* _Problem description_
Express the lines of the records below as a Markdown table with the columns Row and Line. Number each line in order and leave out blank lines.

(Records extracted from a collection)

=-=-=-=-=

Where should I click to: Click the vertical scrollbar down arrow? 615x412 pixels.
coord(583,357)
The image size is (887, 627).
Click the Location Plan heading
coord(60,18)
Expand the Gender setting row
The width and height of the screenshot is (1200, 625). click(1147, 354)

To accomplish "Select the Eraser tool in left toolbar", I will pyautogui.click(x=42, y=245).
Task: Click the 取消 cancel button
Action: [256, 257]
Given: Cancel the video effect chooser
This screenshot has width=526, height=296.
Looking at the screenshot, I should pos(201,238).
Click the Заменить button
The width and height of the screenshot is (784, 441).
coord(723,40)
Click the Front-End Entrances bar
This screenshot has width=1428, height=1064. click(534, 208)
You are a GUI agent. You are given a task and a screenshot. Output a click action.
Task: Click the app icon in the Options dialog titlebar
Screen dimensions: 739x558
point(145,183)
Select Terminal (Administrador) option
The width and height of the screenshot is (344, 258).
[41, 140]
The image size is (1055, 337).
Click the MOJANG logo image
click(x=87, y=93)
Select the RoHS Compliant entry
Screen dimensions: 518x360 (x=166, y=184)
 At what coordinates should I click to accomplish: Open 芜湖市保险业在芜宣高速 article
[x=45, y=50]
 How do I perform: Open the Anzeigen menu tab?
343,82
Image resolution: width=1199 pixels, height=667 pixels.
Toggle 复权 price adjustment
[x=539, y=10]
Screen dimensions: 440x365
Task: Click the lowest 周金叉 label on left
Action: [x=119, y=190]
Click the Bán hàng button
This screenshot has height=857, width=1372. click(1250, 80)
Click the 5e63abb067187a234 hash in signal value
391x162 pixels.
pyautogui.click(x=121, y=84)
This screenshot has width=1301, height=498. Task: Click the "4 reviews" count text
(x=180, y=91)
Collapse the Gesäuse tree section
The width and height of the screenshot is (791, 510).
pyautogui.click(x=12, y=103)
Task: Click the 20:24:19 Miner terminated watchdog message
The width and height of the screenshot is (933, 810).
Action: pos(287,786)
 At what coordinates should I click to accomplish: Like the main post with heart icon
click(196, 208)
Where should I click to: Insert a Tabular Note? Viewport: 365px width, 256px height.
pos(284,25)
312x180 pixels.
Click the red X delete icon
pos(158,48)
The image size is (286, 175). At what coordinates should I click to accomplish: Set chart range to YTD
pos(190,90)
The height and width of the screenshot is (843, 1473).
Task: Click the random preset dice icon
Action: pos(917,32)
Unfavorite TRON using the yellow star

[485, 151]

=-=-=-=-=

* _Solution to this task_
| Row | Line |
|---|---|
| 1 | Where should I click to: Click the vertical scrollbar down arrow? 615x412 pixels. |
| 2 | coord(583,357) |
| 3 | The image size is (887, 627). |
| 4 | Click the Location Plan heading |
| 5 | coord(60,18) |
| 6 | Expand the Gender setting row |
| 7 | The width and height of the screenshot is (1200, 625). click(1147, 354) |
| 8 | To accomplish "Select the Eraser tool in left toolbar", I will pyautogui.click(x=42, y=245). |
| 9 | Task: Click the 取消 cancel button |
| 10 | Action: [256, 257] |
| 11 | Given: Cancel the video effect chooser |
| 12 | This screenshot has width=526, height=296. |
| 13 | Looking at the screenshot, I should pos(201,238). |
| 14 | Click the Заменить button |
| 15 | The width and height of the screenshot is (784, 441). |
| 16 | coord(723,40) |
| 17 | Click the Front-End Entrances bar |
| 18 | This screenshot has width=1428, height=1064. click(534, 208) |
| 19 | You are a GUI agent. You are given a task and a screenshot. Output a click action. |
| 20 | Task: Click the app icon in the Options dialog titlebar |
| 21 | Screen dimensions: 739x558 |
| 22 | point(145,183) |
| 23 | Select Terminal (Administrador) option |
| 24 | The width and height of the screenshot is (344, 258). |
| 25 | [41, 140] |
| 26 | The image size is (1055, 337). |
| 27 | Click the MOJANG logo image |
| 28 | click(x=87, y=93) |
| 29 | Select the RoHS Compliant entry |
| 30 | Screen dimensions: 518x360 (x=166, y=184) |
| 31 |  At what coordinates should I click to accomplish: Open 芜湖市保险业在芜宣高速 article |
| 32 | [x=45, y=50] |
| 33 |  How do I perform: Open the Anzeigen menu tab? |
| 34 | 343,82 |
| 35 | Image resolution: width=1199 pixels, height=667 pixels. |
| 36 | Toggle 复权 price adjustment |
| 37 | [x=539, y=10] |
| 38 | Screen dimensions: 440x365 |
| 39 | Task: Click the lowest 周金叉 label on left |
| 40 | Action: [x=119, y=190] |
| 41 | Click the Bán hàng button |
| 42 | This screenshot has height=857, width=1372. click(1250, 80) |
| 43 | Click the 5e63abb067187a234 hash in signal value |
| 44 | 391x162 pixels. |
| 45 | pyautogui.click(x=121, y=84) |
| 46 | This screenshot has width=1301, height=498. Task: Click the "4 reviews" count text |
| 47 | (x=180, y=91) |
| 48 | Collapse the Gesäuse tree section |
| 49 | The width and height of the screenshot is (791, 510). |
| 50 | pyautogui.click(x=12, y=103) |
| 51 | Task: Click the 20:24:19 Miner terminated watchdog message |
| 52 | The width and height of the screenshot is (933, 810). |
| 53 | Action: pos(287,786) |
| 54 |  At what coordinates should I click to accomplish: Like the main post with heart icon |
| 55 | click(196, 208) |
| 56 | Where should I click to: Insert a Tabular Note? Viewport: 365px width, 256px height. |
| 57 | pos(284,25) |
| 58 | 312x180 pixels. |
| 59 | Click the red X delete icon |
| 60 | pos(158,48) |
| 61 | The image size is (286, 175). At what coordinates should I click to accomplish: Set chart range to YTD |
| 62 | pos(190,90) |
| 63 | The height and width of the screenshot is (843, 1473). |
| 64 | Task: Click the random preset dice icon |
| 65 | Action: pos(917,32) |
| 66 | Unfavorite TRON using the yellow star |
| 67 | [485, 151] |